INFORMATION

「メンタルモデル」とは

COLUMN2022.01.12

今日は、社会、ビジネス、組織、個人あらゆるレベルの問題、課題を捉えるうえで重要な視点となる「メンタルモデル」について紹介します。

メンタルモデルとは、『物事の見方や行動に大きく影響を与える固定観念や、暗黙の前提』のことです。元々は認知心理学という分野の言葉で、人が何かの思考や行動にいたる前提としてメンタルモデルが存在します。

同じ事象を見ても、人により捉え方が異なり、その対処・解決の方法も異なってきます。例えば、会議で課題分析をしてもAさんとBさんで異なる意見が出ることは、よくあることです。この場合、問題の認識の差が、対象事象の情報量の差によることと情報の解釈・理解に起因することに分けられます。前者は時間をかけて該当する情報を収集すればある程度解決しますが、後者はその人の物事の見方や行動に影響を与える固定概念、すなわちメンタルモデルにより異なる意見・対処方法が出てくるのです。

今まで意識していなかった自分の中のメンタルモデルを意識することで、より良い思考につなげていくことが大切です。システム思考の観点で図示すれば、「シングル・ループ学習」と「ダブル・ループ学習」*1)の図として表せます。

このメンタルモデルをどのように意識し認識すれば良いのでしょうか?

 ものごとの解釈や判断をする際に、潜在意識(無意識)にあるメンタルモデルに基づいて判断・行動している場合が多いですが、同じ事象に対し他者と意見を交わし(議論する)他者との違いを論理的に整理することで自分と他者もメンタルモデルの違いを理解することはできます。普段からこのことを意識して、他者と対話し行動することで今まで気づかなかった自分のメンタルモデルを意識して方針に反映して行くことができます。

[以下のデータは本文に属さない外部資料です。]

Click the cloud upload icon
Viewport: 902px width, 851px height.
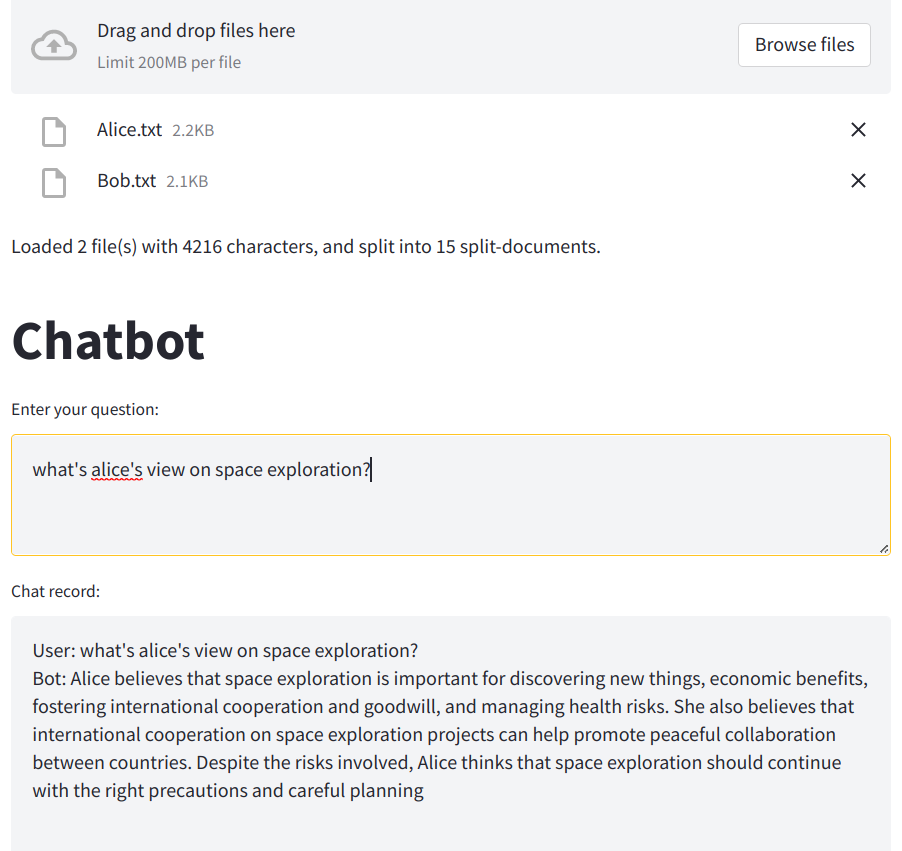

 組織のなかで、とくに会社組織で上記のような意見交換し議論するうえで大切なことは、自分の考えを上司やまわりの人たちに遠慮せずに言える環境かどうかです。いわゆる「心理的安全性」が担保された組織かどうかです。

 もう一つ大事なことは、「無知の知」(無知であることを知っている(自覚している)こと)を頭に置きながら、他者と意見を交わすことです。自分の無知がどこにあるかを意識できると質問もし易くなると思います。但し、お客様対応するSEは「無知の知」のうえに事前準備を怠らないことが肝要です。